El 13 de abril de 1986, Juan Pablo II se convirtió en el primer Papa que entraba en la Sinagoga de Roma. El período de reflexión sobre las relaciones judeo-cristianas iniciado en el Concilio Vaticano II, había dado sus frutos. La Iglesia había condenado el antisemitismo y había declarado que a los judíos no puede imputárseles «ninguna culpa ancestral o colectiva por lo que ocurrió en la Pasión de Cristo». La Iglesia Católica insiste en que la discriminación de los judíos carece de justificación teológica y enseña que son el pueblo elegido «con una llamada irrevocable».
Los dogmas que marcan la máxima separación entre ambas religiones son los de la Santísima Trinidad, con los misterios que del mismo se deducen Encarnación, Eucaristía, etc. y la doctrina relativa al pecado original.
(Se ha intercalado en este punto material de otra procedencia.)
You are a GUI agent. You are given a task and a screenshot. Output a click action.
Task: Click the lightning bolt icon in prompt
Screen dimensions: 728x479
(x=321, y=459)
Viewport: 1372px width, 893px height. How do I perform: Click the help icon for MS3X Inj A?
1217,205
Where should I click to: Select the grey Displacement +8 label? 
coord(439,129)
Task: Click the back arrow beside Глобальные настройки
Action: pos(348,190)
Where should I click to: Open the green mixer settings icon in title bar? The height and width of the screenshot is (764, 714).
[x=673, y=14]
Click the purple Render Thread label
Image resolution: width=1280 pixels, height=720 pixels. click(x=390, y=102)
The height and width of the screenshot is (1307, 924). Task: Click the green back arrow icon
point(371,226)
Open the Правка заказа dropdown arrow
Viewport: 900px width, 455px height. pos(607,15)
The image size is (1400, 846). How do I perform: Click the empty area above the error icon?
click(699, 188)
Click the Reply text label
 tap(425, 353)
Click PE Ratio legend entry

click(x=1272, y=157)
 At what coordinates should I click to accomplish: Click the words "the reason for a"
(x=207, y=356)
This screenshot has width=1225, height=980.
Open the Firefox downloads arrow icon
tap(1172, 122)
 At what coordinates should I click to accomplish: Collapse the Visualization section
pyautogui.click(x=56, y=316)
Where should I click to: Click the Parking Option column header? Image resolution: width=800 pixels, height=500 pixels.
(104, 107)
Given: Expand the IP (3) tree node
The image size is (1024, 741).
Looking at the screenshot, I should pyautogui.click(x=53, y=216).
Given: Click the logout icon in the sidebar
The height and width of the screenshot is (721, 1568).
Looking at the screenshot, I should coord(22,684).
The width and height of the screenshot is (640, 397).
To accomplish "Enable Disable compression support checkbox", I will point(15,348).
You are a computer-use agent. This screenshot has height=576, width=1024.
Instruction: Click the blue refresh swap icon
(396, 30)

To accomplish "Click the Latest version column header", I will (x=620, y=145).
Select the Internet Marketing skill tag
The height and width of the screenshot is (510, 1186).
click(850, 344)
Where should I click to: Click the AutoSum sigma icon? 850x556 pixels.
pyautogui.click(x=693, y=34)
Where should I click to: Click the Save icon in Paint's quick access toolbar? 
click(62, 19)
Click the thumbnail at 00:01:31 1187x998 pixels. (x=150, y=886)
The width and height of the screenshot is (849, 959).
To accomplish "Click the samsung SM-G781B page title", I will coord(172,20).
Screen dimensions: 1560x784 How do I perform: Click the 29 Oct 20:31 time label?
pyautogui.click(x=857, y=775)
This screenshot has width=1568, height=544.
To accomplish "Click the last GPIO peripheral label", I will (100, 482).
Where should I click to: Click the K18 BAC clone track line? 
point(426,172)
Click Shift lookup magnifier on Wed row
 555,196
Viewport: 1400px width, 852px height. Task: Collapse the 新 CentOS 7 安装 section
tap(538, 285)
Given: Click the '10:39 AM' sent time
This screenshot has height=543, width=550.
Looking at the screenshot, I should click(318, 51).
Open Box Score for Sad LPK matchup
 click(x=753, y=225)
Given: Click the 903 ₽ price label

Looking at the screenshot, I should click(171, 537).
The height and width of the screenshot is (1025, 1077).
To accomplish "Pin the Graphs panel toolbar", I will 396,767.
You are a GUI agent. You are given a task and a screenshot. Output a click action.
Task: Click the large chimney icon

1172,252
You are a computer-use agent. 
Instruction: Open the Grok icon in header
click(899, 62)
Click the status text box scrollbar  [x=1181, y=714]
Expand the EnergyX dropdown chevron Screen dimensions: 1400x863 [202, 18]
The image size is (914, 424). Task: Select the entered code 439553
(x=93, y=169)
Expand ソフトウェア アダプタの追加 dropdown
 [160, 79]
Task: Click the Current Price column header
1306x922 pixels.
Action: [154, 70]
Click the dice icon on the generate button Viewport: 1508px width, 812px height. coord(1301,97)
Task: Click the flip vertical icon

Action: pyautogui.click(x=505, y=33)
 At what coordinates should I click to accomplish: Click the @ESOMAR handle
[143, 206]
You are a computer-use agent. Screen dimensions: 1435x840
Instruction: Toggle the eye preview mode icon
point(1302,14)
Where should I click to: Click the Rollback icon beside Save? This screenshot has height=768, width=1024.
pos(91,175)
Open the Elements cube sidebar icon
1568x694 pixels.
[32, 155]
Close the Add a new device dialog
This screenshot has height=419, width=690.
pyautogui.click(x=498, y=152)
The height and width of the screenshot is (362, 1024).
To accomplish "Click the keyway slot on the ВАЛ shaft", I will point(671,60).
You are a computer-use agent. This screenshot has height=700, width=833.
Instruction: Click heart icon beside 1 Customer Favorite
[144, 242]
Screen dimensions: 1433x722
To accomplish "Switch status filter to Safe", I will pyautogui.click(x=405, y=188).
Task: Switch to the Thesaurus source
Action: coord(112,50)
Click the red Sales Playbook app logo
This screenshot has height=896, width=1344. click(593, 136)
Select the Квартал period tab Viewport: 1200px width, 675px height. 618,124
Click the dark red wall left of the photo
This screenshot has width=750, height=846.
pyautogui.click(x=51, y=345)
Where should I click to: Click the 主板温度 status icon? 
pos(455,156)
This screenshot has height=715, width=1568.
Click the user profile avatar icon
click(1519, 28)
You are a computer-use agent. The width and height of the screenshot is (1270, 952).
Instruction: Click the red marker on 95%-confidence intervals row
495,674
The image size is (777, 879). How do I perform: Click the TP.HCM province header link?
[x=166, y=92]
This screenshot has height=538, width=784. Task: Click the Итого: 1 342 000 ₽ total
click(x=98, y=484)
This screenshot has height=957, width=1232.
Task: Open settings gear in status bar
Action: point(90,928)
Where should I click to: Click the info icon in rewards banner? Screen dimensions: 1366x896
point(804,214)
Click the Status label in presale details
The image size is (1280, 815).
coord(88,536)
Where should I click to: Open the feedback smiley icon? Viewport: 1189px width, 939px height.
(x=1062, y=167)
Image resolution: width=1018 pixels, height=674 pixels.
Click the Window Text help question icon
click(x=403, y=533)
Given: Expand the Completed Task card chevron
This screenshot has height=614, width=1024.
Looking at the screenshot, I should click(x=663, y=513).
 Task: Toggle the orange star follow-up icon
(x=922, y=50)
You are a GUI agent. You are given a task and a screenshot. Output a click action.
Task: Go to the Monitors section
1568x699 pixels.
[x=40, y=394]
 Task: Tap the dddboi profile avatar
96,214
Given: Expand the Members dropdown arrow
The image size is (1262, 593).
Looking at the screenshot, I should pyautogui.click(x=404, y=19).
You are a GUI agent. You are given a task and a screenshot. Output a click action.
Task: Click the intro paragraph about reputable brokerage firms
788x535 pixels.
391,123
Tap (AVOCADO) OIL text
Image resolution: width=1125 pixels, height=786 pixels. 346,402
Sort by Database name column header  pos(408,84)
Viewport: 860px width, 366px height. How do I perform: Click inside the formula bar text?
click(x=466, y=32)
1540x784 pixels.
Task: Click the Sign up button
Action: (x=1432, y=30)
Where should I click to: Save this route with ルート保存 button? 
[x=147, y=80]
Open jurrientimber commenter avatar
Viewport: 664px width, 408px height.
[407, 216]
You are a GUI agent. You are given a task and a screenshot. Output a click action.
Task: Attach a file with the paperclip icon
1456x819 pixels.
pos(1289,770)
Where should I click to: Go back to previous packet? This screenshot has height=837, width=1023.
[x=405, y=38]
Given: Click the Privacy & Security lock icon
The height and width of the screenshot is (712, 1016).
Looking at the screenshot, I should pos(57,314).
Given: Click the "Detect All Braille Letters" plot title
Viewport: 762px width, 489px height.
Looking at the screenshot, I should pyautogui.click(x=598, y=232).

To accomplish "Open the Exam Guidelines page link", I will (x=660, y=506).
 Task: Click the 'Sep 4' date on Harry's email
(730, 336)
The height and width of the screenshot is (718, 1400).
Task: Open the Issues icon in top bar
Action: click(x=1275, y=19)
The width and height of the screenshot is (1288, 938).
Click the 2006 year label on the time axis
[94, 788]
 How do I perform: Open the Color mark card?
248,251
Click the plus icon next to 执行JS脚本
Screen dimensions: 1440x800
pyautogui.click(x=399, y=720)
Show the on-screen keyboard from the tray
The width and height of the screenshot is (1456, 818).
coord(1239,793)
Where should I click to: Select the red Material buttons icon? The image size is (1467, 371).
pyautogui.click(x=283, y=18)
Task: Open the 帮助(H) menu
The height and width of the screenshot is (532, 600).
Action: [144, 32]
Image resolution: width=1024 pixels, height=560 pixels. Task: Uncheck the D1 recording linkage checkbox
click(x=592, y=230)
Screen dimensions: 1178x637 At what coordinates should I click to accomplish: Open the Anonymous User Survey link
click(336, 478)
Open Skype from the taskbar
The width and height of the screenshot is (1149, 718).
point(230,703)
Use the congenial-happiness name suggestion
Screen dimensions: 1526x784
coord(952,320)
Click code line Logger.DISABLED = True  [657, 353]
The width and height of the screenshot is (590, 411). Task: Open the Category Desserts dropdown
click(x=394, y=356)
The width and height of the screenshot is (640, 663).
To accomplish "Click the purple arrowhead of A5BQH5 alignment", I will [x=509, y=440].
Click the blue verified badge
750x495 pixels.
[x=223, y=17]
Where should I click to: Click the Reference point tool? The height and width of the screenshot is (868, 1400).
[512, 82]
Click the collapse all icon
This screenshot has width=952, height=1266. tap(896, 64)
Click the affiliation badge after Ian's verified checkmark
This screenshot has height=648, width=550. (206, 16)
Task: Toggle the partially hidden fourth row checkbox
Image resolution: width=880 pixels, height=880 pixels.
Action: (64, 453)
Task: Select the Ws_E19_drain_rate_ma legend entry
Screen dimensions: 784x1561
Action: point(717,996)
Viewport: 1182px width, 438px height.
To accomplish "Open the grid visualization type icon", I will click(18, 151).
En definitiva, los que se deducen de la no aceptación de Jesucristo.
No obstante, como dijo Juan Pablo II en esa histórica visita, "la religión judía no es extrínseca a nosotros, sino que, en cierto sentido, es intrínseca a nuestra religión. Por lo tanto nos une al judaísmo una relación que no tenemos con ninguna otra religión. Sois para nosotros unos hermanos muy queridos, y en cierto modo, podría decirse que sois nuestros hermanos mayores".
Además, el Papa no se limitó a felicitarse porque en tres décadas se hubieran hecho tantos progresos en el entendimiento entre judíos y católicos. Audazmente calificó estos progresos de «prólogo», comienzo de un camino nuevo: su herencia común extraída de la ley y los profetas exige «una colaboración a favor del hombre», en defensa de la dignidad y la vida humana, de la libertad y la paz.
El racismo no es cristiano, no tiene sentido cuando se considera al hombre como hijo de Dios. Pero, además, un católico no puede por menos que sentir un profundo afecto por el pueblo al que pertenecen los dos amores más profundos que tiene: Jesús de Nazareth y su Madre, María.